Guardamos en nosotros una infancia potencial.  Cuando vamos tras ella en nuestras ensoñaciones, la revivimos en sus posibilidades, más que en la realidad.  Soñamos con todo lo que podría haber llegado a ser, soñamos en el límite de la historia y de la leyenda.  Así, hay una comunicación entre poeta de la infancia y su lector mediante la infancia que dura en nosotros.  Esta infancia permanece como una simpatía de apertura a la vida, permitiéndonos comprender y amar a los niños como si fuésemos sus iguales en primera vida.  

Un poeta nos habla y nos sentimos agua viva, fuente nueva.  Soñando con la infancia, volvemos a la cueva de las ensoñaciones, a las ensoñaciones que nos han abierto al mundo. En el ensueño del niño, la imagen prevalece sobre todo.  Las experiencias solo vienen después.  El niño ve mucho y bien.  La ensoñación hacia la infancia nos entrega a la belleza de las imágenes primeras.  

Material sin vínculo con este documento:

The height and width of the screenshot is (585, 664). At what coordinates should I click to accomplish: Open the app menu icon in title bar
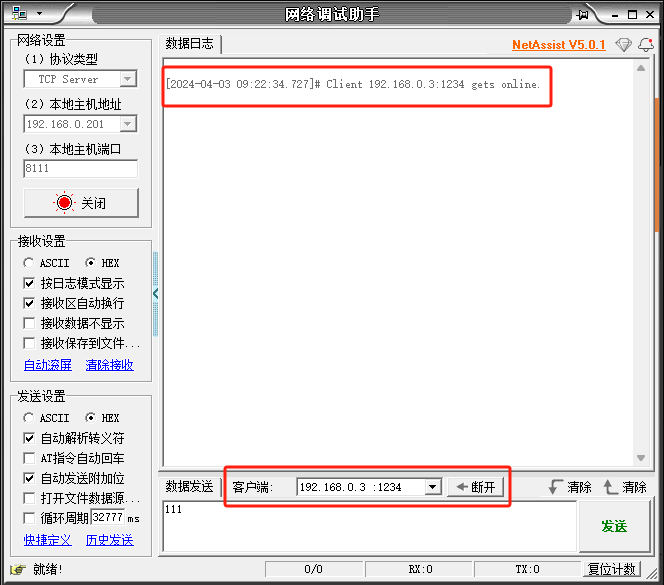[x=20, y=14]
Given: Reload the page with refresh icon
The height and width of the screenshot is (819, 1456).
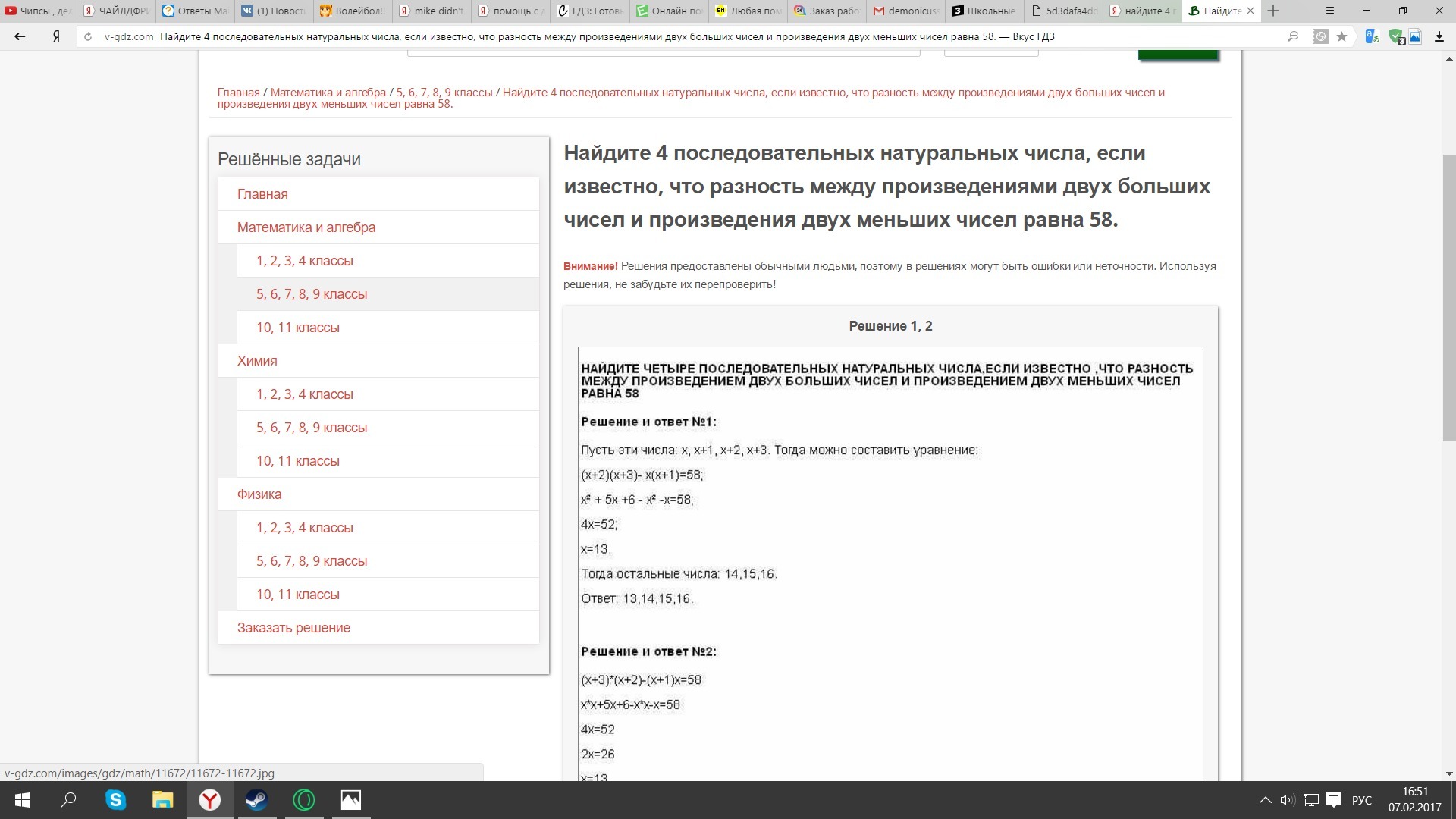Looking at the screenshot, I should pos(88,36).
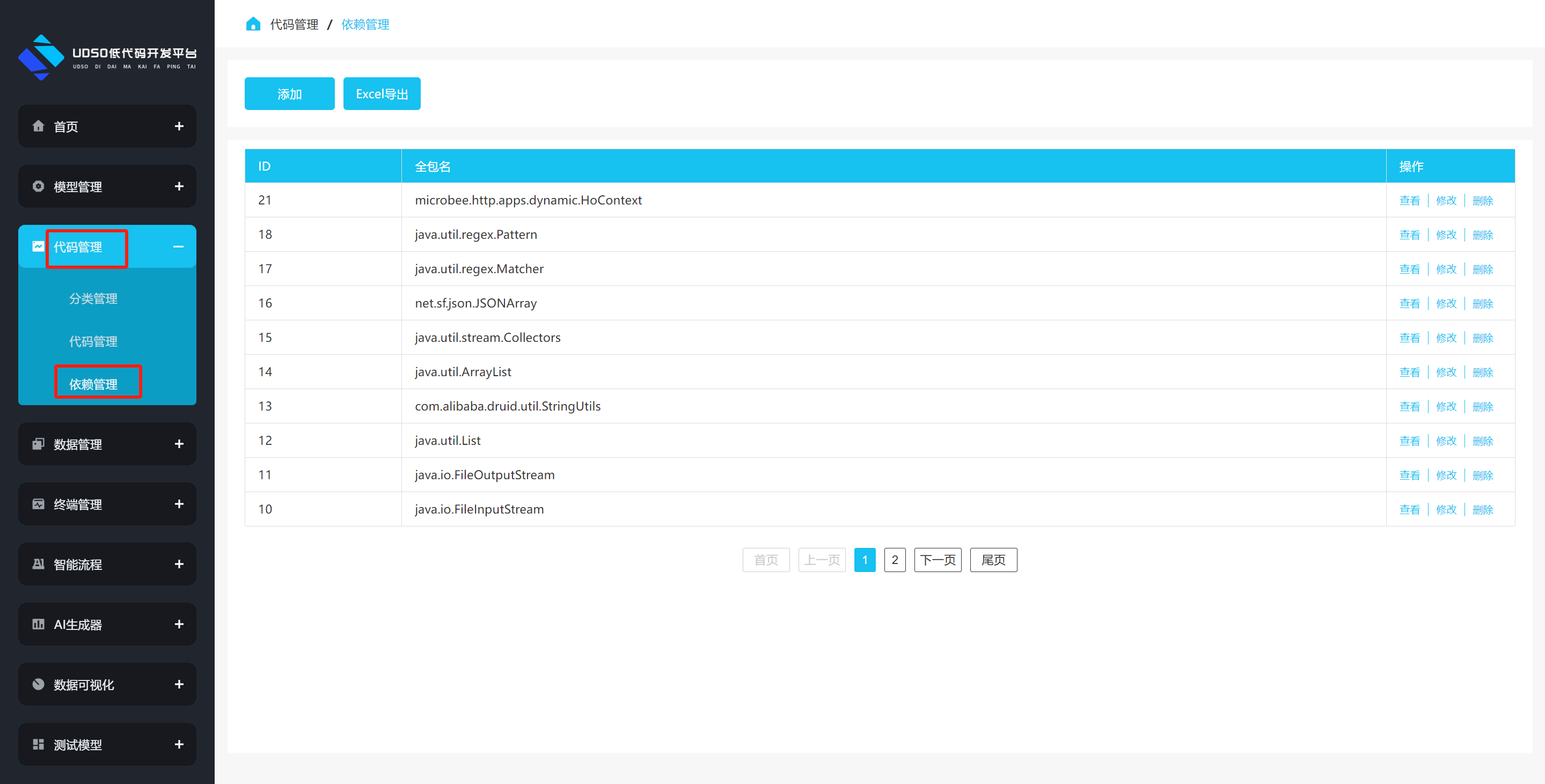
Task: Click the 数据管理 sidebar icon
Action: click(39, 444)
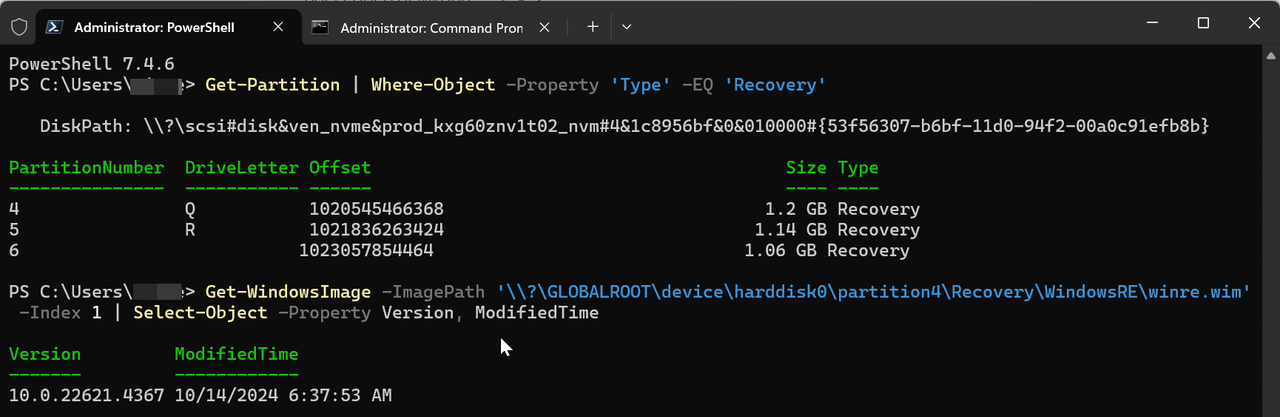Maximize the terminal window
This screenshot has height=417, width=1280.
click(1203, 24)
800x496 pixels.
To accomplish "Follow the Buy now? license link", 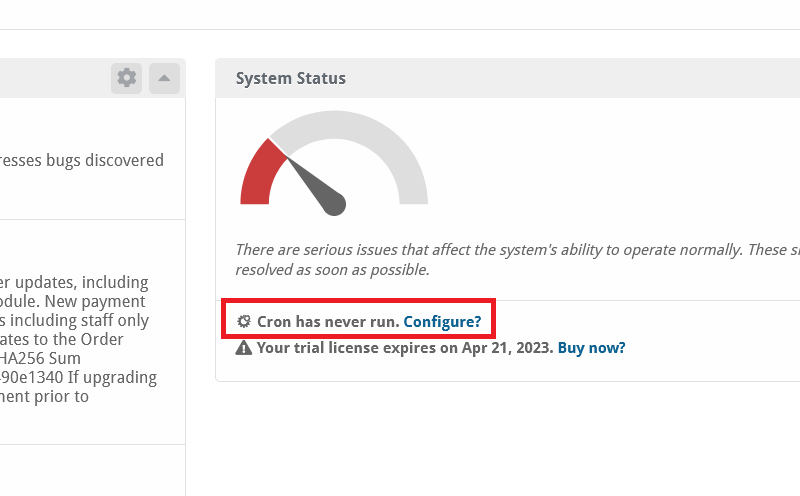I will coord(591,348).
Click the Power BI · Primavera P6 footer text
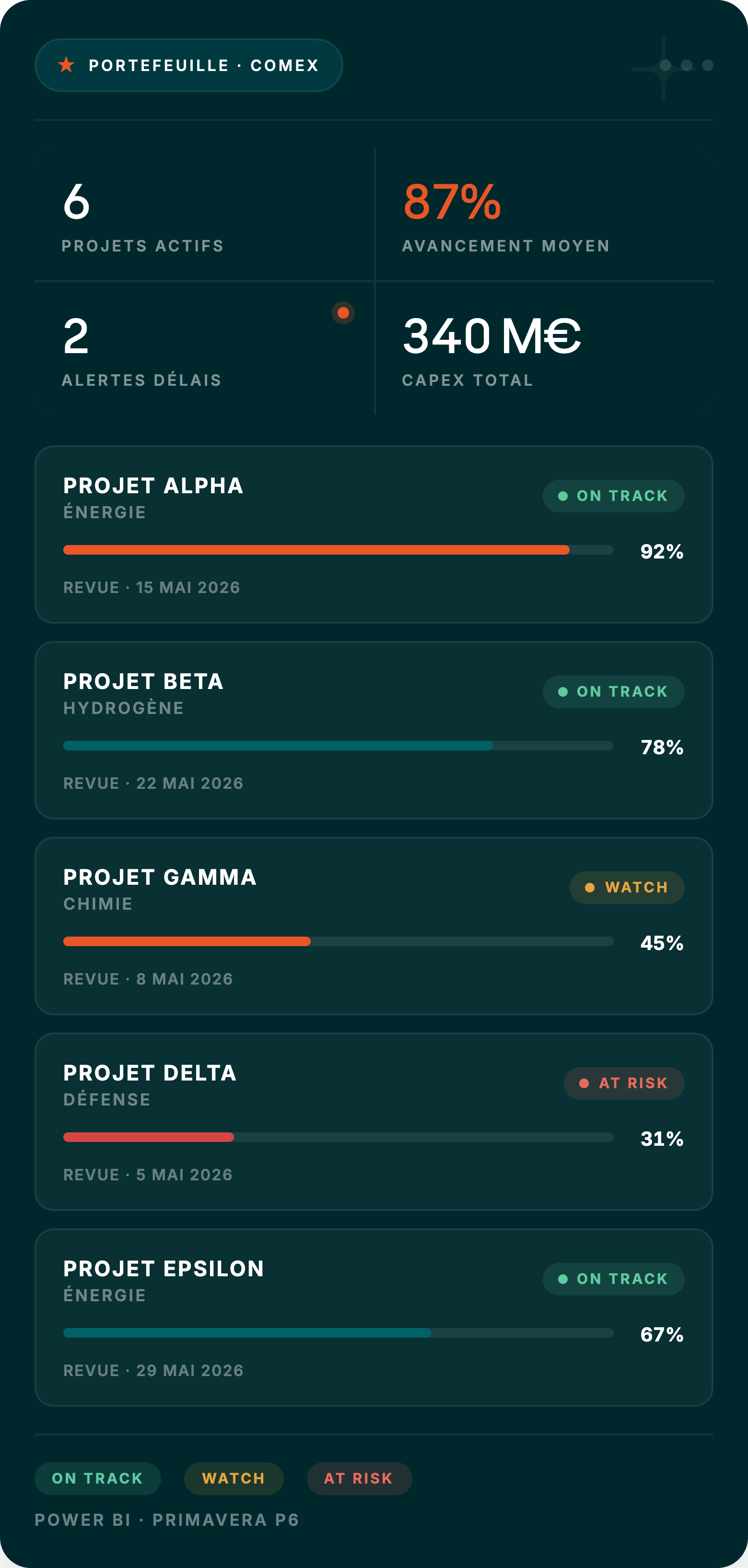 [x=167, y=1520]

La ensoñación hacia nuestro pasado, la ensoñación que busca la infancia, parece volver a la vida vidas que no han llegado a tener lugar, vidas imaginadas.  La ensoñación es una mnemotecnia de la imaginación.  En la ensoñación, tomamos nuevamente contacto con posibilidades que el destino no ha sabido utilizar.  Una gran paradoja se enlaza con nuestras ensoñaciones hacia la infancia: ese pasado muerto tiene en nosotros un futuro, el futuro de ensueño que se abre delante de toda imagen recuperada.” (La Poética de la ensoñación, Gastón Bachelard – Traducción de Ida Vítale)

 

Por lo tanto, la reflexión de Bachelard parece contemplar al sueño y a la poesía de las imágenes como impulso interior de nuestro ser como “el futuro de ensueño que se abre delante de toda imagen recuperada.”  Y es con este impulso poético, de imágenes y de sueños con el que “tomamos nuevamente contacto con posibilidades que el destino no ha sabido utilizar…”  Similarmente, continua con su imperativa de que el sueño “parece volver a la vida vidas que no han llegado a tener lugar.”

En mi lectura inicial, capte entre las palabras de Bachelard un hermoso recordatorio con el que confiere a las imágenes una bendición sobre nuestro ser y una indagación hacia la profundidad dentro de nuestro ser que nos llama a una vida que se mantiene en armonía con las posibilidades de nuevos comienzos.